Discerner un autre visage

La Transfiguration par Rubens

Frères et sœurs, je vais vous dire une banalité : dans le visage ou la personne de tout être humain, il y a ce que l’on voit ou sait, et ce que l’on ne voit pas ou ne sait pas. Souvent, c’est cet invisible ou cette part inconnue qui le caractérisent le mieux. C’est vrai pour l’homme, et cela l’est aussi pour Dieu. Telle est l’expérience de transfiguration que font dans nos lectures Abraham et les disciples Pierre, Jacques et Jean.

Abraham connaît Dieu, celui-ci lui parle. Il le connaît comme donateur de vie puisqu’il a reçu de lui, dans sa vieillesse, son fils Isaac. Dans ce que nous appelons « le sacrifice d’Isaac », mais que la tradition juive nomme plutôt « la ligature d’Isaac », il est paradoxalement invité à sacrifier la vie reçue. Nous percevons bien l’incroyable demande : il ne s’agit pas, comme il peut nous arriver de le faire au cours du Carême, de donner un peu de soi, de son temps, de son argent, à Dieu, mais de remettre à Dieu ce qu’il avait de plus cher, de plus essentiel, de plus vital. Abraham meurt à lui-même en levant le couteau pour immoler son fils.

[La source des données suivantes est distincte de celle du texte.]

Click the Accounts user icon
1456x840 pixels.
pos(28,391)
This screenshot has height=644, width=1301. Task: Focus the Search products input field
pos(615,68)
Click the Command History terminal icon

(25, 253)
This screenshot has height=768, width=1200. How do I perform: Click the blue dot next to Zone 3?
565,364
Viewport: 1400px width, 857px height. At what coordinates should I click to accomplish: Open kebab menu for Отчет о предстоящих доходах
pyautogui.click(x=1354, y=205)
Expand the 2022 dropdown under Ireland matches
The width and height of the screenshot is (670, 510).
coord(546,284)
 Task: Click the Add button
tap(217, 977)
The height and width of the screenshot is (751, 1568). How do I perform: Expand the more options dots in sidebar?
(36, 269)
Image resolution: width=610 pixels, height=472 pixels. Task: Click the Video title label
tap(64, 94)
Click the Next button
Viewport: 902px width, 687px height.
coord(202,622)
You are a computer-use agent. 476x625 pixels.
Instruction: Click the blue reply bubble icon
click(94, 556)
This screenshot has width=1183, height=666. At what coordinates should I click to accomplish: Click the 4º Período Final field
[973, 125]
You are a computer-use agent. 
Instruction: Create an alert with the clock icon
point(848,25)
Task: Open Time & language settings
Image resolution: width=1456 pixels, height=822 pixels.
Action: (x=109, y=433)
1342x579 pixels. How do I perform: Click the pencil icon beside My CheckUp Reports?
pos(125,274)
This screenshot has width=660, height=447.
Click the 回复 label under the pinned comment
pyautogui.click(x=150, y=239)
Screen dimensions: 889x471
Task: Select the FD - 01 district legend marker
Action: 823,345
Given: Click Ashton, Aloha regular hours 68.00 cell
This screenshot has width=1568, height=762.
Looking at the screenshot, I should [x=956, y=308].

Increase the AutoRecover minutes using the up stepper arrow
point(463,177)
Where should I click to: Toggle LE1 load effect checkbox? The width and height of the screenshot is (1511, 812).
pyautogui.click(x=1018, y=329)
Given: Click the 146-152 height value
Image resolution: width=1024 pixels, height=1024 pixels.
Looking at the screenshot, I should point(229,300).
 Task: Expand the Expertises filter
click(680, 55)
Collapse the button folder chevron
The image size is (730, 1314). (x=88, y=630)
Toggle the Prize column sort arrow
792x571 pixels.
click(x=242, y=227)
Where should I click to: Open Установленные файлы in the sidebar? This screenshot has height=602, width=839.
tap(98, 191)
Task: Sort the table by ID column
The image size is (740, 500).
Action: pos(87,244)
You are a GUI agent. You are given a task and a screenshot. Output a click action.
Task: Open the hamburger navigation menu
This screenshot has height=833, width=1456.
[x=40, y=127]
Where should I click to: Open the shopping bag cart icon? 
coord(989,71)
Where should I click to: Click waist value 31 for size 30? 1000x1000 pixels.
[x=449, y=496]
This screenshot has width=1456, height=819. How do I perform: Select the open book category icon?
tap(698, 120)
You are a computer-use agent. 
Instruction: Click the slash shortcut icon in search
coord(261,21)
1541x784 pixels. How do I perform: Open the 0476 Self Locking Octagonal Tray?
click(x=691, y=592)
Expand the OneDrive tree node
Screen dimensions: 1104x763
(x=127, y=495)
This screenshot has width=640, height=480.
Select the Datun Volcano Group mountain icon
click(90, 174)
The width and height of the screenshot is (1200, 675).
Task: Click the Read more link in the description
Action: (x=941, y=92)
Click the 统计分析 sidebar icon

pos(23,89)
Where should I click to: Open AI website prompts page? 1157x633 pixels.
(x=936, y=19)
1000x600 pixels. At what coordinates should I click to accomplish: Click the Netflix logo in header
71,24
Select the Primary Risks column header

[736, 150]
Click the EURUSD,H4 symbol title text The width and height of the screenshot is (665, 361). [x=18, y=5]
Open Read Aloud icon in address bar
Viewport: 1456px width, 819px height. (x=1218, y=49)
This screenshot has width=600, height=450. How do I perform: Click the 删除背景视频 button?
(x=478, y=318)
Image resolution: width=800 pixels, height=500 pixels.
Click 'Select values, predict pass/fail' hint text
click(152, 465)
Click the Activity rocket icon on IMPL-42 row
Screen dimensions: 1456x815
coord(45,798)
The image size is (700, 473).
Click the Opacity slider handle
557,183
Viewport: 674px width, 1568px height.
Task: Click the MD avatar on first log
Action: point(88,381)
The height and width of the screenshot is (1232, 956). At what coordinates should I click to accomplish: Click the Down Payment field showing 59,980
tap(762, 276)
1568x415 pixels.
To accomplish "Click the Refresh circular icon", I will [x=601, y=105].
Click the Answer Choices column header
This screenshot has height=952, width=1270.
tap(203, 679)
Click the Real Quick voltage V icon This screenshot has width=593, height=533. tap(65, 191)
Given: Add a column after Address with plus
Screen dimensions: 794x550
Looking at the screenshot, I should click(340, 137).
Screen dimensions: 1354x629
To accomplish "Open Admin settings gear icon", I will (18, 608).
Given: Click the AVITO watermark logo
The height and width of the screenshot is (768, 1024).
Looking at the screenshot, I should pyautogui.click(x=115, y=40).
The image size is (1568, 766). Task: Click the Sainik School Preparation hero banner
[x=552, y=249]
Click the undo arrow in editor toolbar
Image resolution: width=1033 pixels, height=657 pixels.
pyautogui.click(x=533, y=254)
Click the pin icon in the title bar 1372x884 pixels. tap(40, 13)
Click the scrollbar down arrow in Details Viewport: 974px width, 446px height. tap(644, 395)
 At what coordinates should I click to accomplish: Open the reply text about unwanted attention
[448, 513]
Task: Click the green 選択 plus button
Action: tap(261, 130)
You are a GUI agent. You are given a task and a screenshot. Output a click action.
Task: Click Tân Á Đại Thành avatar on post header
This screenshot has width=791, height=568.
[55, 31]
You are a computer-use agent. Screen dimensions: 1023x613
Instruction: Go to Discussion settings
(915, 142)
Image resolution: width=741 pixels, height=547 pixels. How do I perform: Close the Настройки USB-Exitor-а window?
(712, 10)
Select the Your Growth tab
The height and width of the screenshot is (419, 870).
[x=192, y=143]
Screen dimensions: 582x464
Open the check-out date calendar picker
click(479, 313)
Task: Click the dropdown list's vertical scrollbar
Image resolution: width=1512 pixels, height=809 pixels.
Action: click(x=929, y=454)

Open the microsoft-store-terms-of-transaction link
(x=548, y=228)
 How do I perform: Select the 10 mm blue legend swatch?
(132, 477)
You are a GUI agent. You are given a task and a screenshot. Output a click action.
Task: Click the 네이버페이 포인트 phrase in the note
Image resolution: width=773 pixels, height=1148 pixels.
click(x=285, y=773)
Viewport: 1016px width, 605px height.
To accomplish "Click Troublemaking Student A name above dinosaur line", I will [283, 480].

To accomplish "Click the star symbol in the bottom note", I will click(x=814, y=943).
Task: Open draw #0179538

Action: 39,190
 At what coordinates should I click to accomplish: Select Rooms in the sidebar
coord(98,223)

Nous savons bien avec le recul du temps que cette requête s’est transformée, nous savons surtout que ce que Dieu demande à Abraham correspond à ce don qu’il a fait de lui-même, « lui qui n’a pas épargné son propre fils ». Autrement dit, nous comprenons et, osons l’expression, nous excusons Dieu. Mais qu’a donc appris Abraham dans cette épreuve ? Il découvre un autre visage de Dieu, qu’il méconnaissait peut-être, parce qu’il n’était pas visible à ses yeux de chair. Il connaissait le Dieu qui donne la vie, Isaac, il découvre le Dieu de vie par-delà la mort, son visage essentiel !

Des siècles plus tard, les disciples vont faire la même découverte en contemplant la transfiguration de Jésus sur la montagne du Thabor. L’événement se situe dans la vie de Jésus à un moment crucial où tout bascule : la réussite n’est pas au rendez-vous, la perspective de la mort se profile. Alors Jésus se découvre à ses disciples craintifs sous un autre visage, invisible aux yeux de chair, le glorieux, le ressuscité par-delà la mort. Mais Pierre, Jacques et Jean sont tellement habitués à voir Jésus sous un certain visage qu’ils ne peuvent l’imaginer sous un autre. D’autant plus que leur échappe le sens du mot résurrection ! Il leur faudra attendre le don de l’Esprit à la Pentecôte pour que tout s’éclaire.

Frères et sœurs, le récit de la ligature d’Isaac comme celui de la Transfiguration se rejoignent dans une commune invitation à reconnaître le visage de Dieu, et au-delà de lui de tous ceux qui nous entourent, autrement que nous ne les connaissons déjà ou croyons les connaître. Il nous faut découvrir la « face cachée » des personnes ou des événements. Cela ne va pas de soi, cela passe par une forme de renoncement, de mort à nous-mêmes pour accueillir la nouveauté. Que l’Esprit-Saint nous fasse progresser dans ce discernement au cours de notre Carême.